Background

Numerical Integration: A brief crash couse

Many physical systems can be expressed as a series of differential equations. Euler’s method is the simplest numerical procedure for solving these equations given some initial conditions. In the case of our problem statement:

  • We have some initial conditions (such as position and velocity of a planet) and we want to know what kind of orbit this planet will trace out, given that only the force acting on it is gravity.
  • Using the physical insight that the “slope” of position over time is velocity, and the “slope” of velocity over time is acceleration, we can predict, or integrate, how the quantities will change over time.
  • More explicitly, we can use the acceleration supplied by gravity to predict the velocity of our planet, and then use this velocity to predict its position a timestep \(\Delta t\) later.
  • This gives us a new position and the whole process starts over again at the next timestep. Here is a schematic of the Euler integration method.
http://jmahaffy.sdsu.edu/courses/f00/math122/lectures/num_method_diff_equations/images/euler_ani.gif

This plot above could represent the component of the planet’s velocity varies over time.
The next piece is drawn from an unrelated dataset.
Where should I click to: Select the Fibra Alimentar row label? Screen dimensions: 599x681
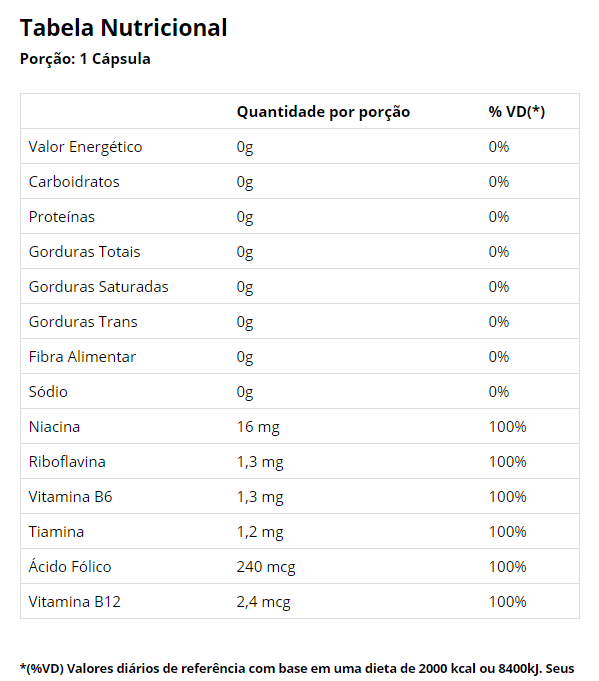coord(82,357)
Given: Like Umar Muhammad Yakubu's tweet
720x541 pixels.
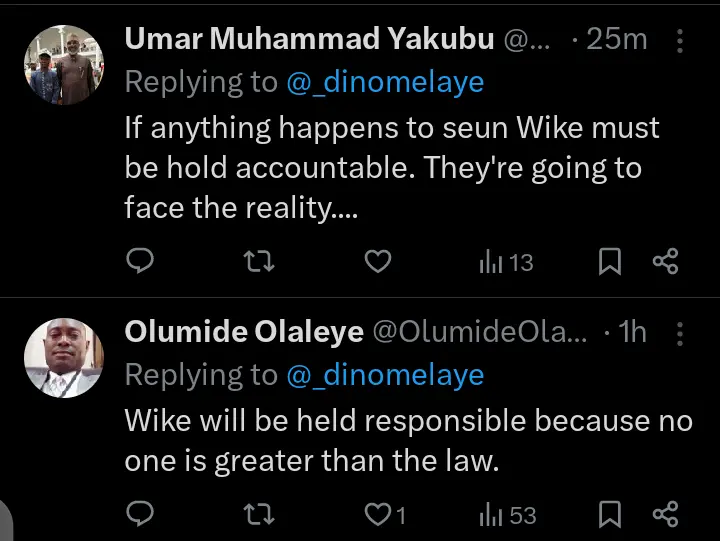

Specifically, we have some solution curve (black) that we want to approximate (red), given that we only know two things:

  • where we started \((t_0, y_0)\)
  • the rate of how where we were changes with time \(\left(\dot{y}_0 \equiv \frac{\mathrm d y_0}{\mathrm{d} t} = \frac{y_1 - y_0}{h}\right)\)

The cool thing about this is that even though we do not explicity know what \(y_1\) is, the fact that we are given \(\dot{y}_0\) from the initial conditions allows us to bootstrap our way around this. Starting with the definition of slope, we can use the timestep \(h \equiv \Delta t = t_{n+1} - t_n\), to find where we will be a timestep later \(\dot{y}_1\):

\[\dot y_0 = \frac{y_1 - y_0}{h}\quad\longrightarrow\quad y_1 = y_0 + h \dot{y}_0\quad.\]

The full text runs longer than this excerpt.